Pada dasarnya pemahan agama bukan hanya diarahkan pada permasalahan yang berujung hubungan antara manusia dan Tuhan (khablum minallah). Tapi keberadaan agama memungkinkan kita mengetahui lebih jauh dari itu. Perlu diingat, kelahiran agama bukan di ruang hampa, melainkan sebagai respons terhadap realitas kehidupan. Maka ironis, ketika seorang mengaku taat beragama justru mengingkari pesan agama. Robert N. Bellah, filosof abad pertengahan, mengomentari permasalahan ini. Ia mengatakan, ”Agama adalah cara mengetahui Negara-bangsa. Yang pada akhirnya, memaksa kita saling membutuhkan satu sama lain.”

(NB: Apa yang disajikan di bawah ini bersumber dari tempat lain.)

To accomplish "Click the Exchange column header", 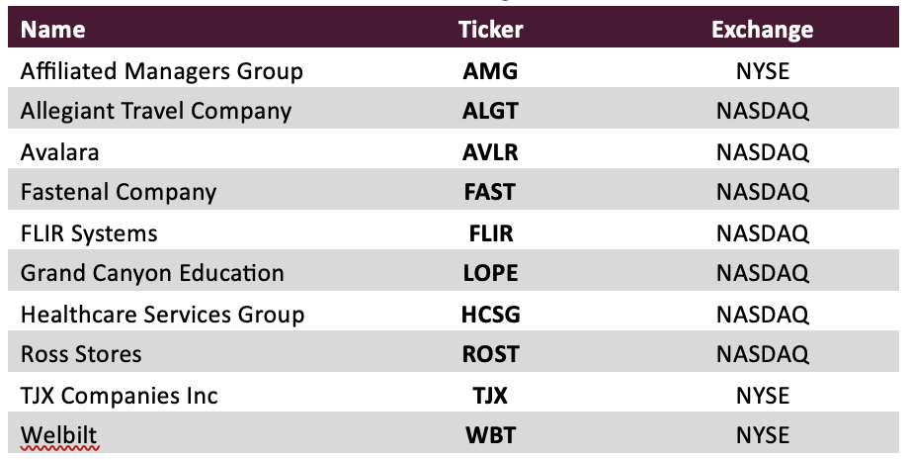I will pos(762,30).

Bahkan saking pentingnya peran agama dalam kehidupan. Frank Walling ketika mendefinisikan agama, menyatakan bahwa sebuah komunitas iman bisa disebut agama, manakala memiiki delapan unsur di dalamnya. Diantaranya: kehidupan sosial dan bermasyarakat. Walling menilai Islam adalah agama yang mempunyai keterlibatan yang lebih dalam kehidupan. Penilaian seperti ini tidak hanya datang dari non-Muslim. Farid Esack, muslim liberal berkebangsaan Afrika Selatan, meyakini hal itu. Bisa diambil kesimpulan, teologi agama tidak hanya terfokus pada ritual ibadah semata. Tapi berkaitan erat dalam kehidupann bermasyarakat (khablum min-annas).
Kiranya suatu keniscayaan tentang konsep teologi agama, bila tidak membenahi pemahaman yang selama ini masih berkutat pada teologi konservatif-tradisional berganti dengan rasional-praktis. Dan lebih menekankan nilai-nilai praktis dalam kehidupann beragama, sehingga pada akhirnya bisa terwujud pribadi paripurna yang selama ini diidam-idamkan.
Semoga!
*) Siswa Madrasah Tsanawiyyah Hidayatul Mubtadi-ien, Ponpes Lirboyo, Kediri, Jatim. Redaktur Mading AL HIDAYAH.